Brad Boxberger, another former Padres reliever, struck out all three batters he faced in the eighth.

Josh Hader, the Brewers' almost unhittable closer, missed the series to be home with his wife, who has experienced complications in her pregnancy. So Devin Williams worked the ninth inning for the third straight game and retired the Padres in order for his second straight save.

The Padres, who lost a second straight game for the first time since April 15 and 16 and lost a series for the first time in their last four series, scored five runs in three days against the National League Central leaders. (They also scored five runs in three games last week in Philadelphia but managed to win twice via shutouts.)

The Brewers had one hit, had walked once and had one runner advance to second base in the first six innings.

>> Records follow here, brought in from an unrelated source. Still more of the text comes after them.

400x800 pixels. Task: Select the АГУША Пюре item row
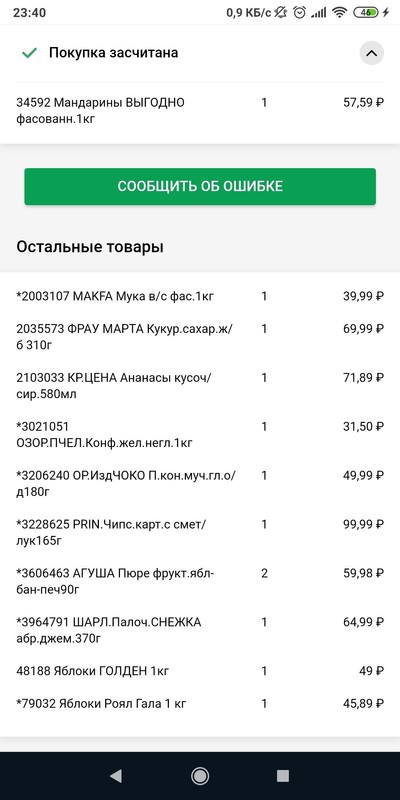pyautogui.click(x=200, y=582)
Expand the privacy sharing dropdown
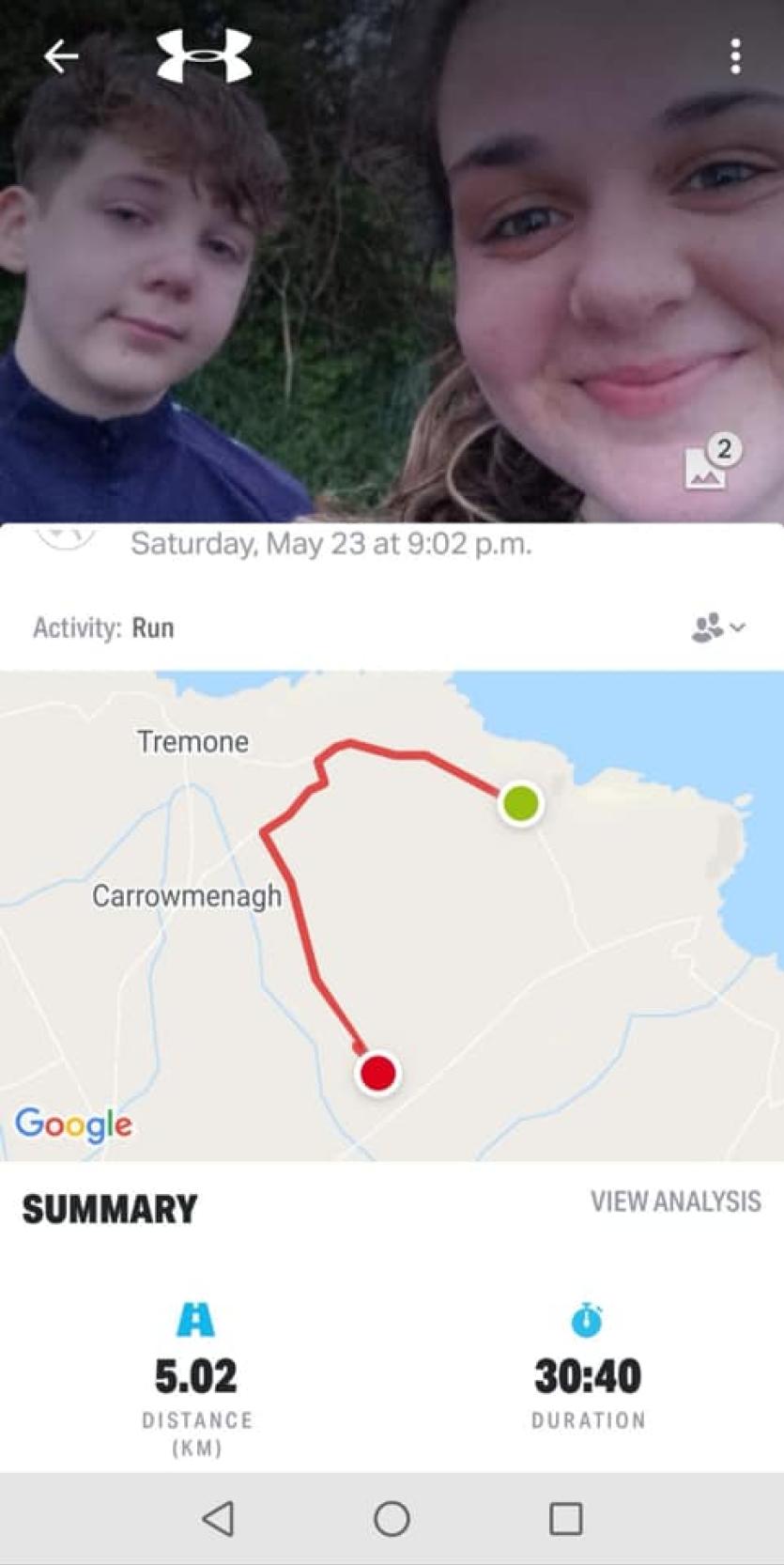The height and width of the screenshot is (1565, 784). tap(718, 628)
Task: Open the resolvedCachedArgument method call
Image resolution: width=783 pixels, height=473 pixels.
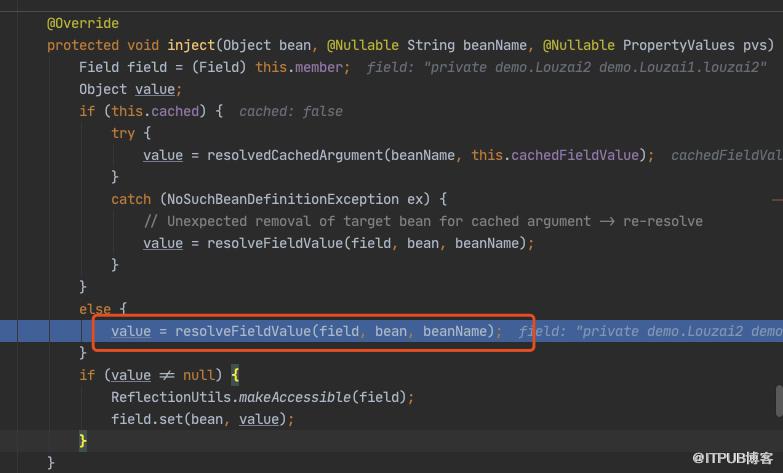Action: [x=295, y=155]
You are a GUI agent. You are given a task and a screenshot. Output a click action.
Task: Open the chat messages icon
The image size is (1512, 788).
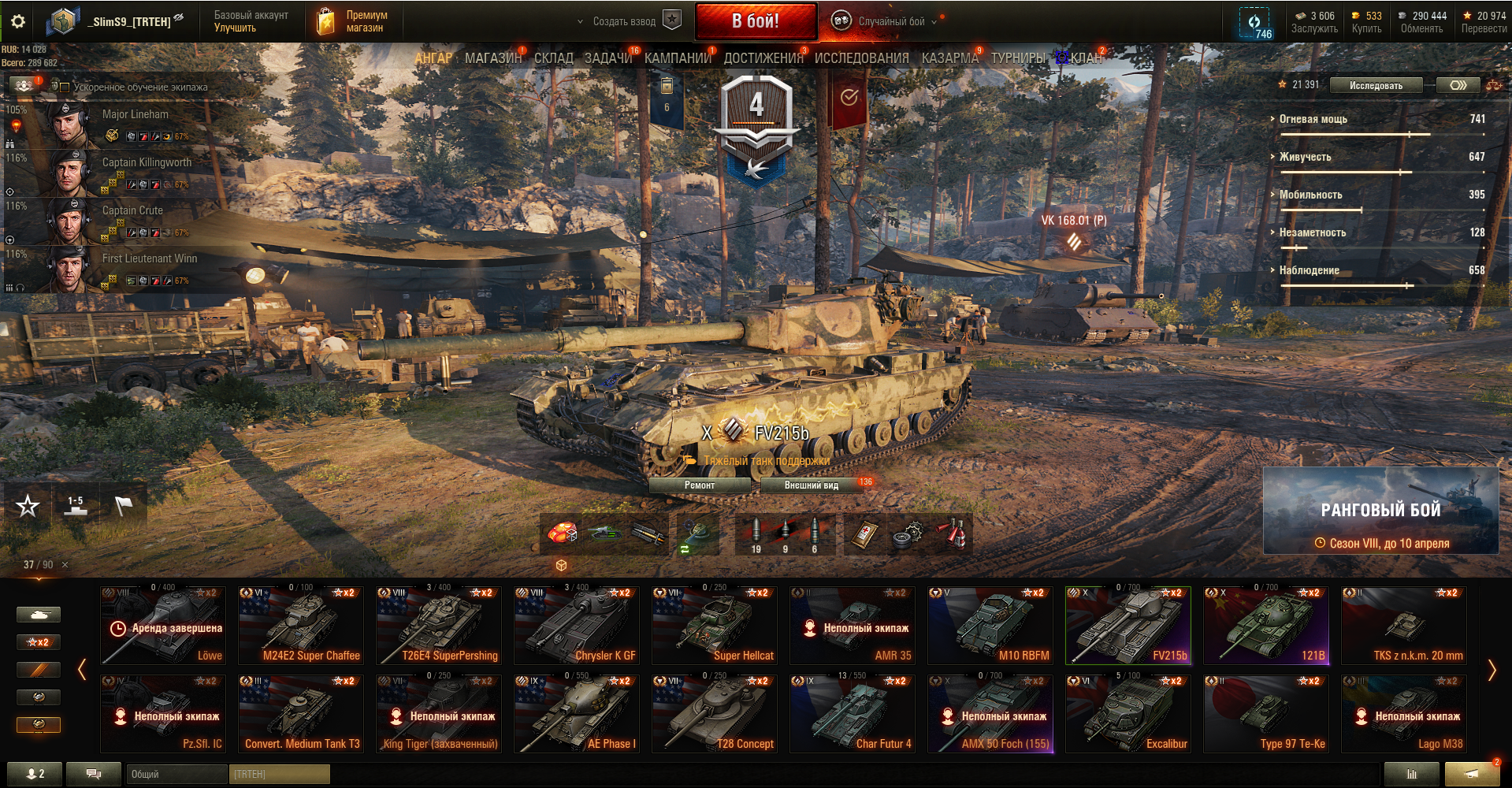click(94, 774)
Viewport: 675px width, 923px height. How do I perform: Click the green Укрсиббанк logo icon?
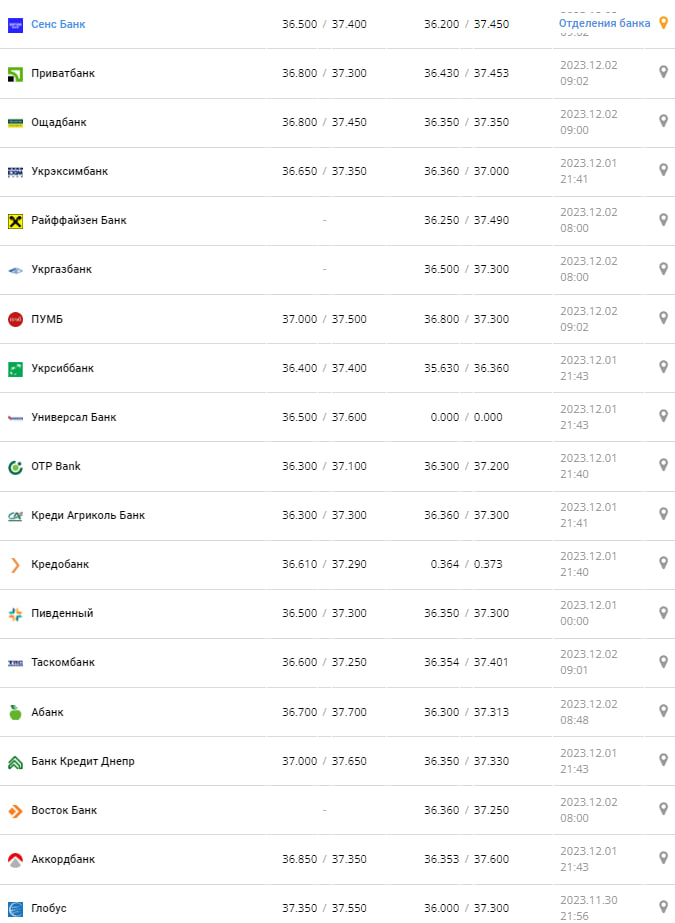tap(15, 368)
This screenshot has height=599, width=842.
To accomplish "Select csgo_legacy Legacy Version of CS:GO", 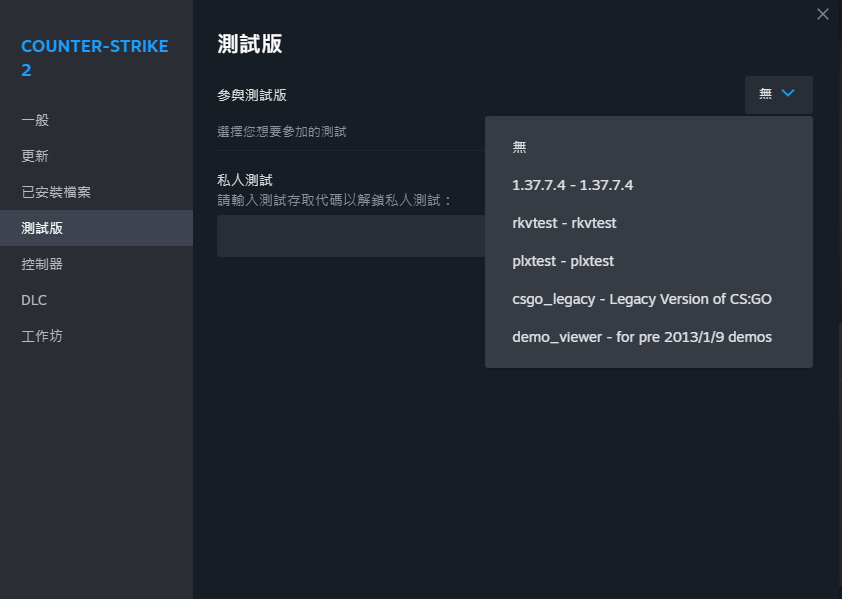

Darvish walked Urías to begin the seventh, got Christian Yelich on a fly ball and surrendered a single to Andrew McCutchen that moved Urías to third. On the play, right fielder Wil Myers fielded the ball running forward and threw on a bounce to Machado, who appeared in position to apply the tag in time before Urías reached around with his left hand and touched the bag before Machado's touched him on the right shoulder.

A sinker left up in the zone was sent the other way down the left field line by Rowdy Tellez, scoring Urías and bringing manager Bob Melvin out to talk to Darvish.

Melvin departed after a brief conversation, and Darvish surrendered a sacrifice fly to Tyrone Taylor.

That brought Melvin back out and Robert Suarez into the game.

It was Darvish's seventh quality start, tied for second in the major leagues behind only teammate Joe Musgrove's eight. The Padres lead the majors with 23 quality starts, meaning games in which their starter goes at least six innings and allows no more than three earned runs.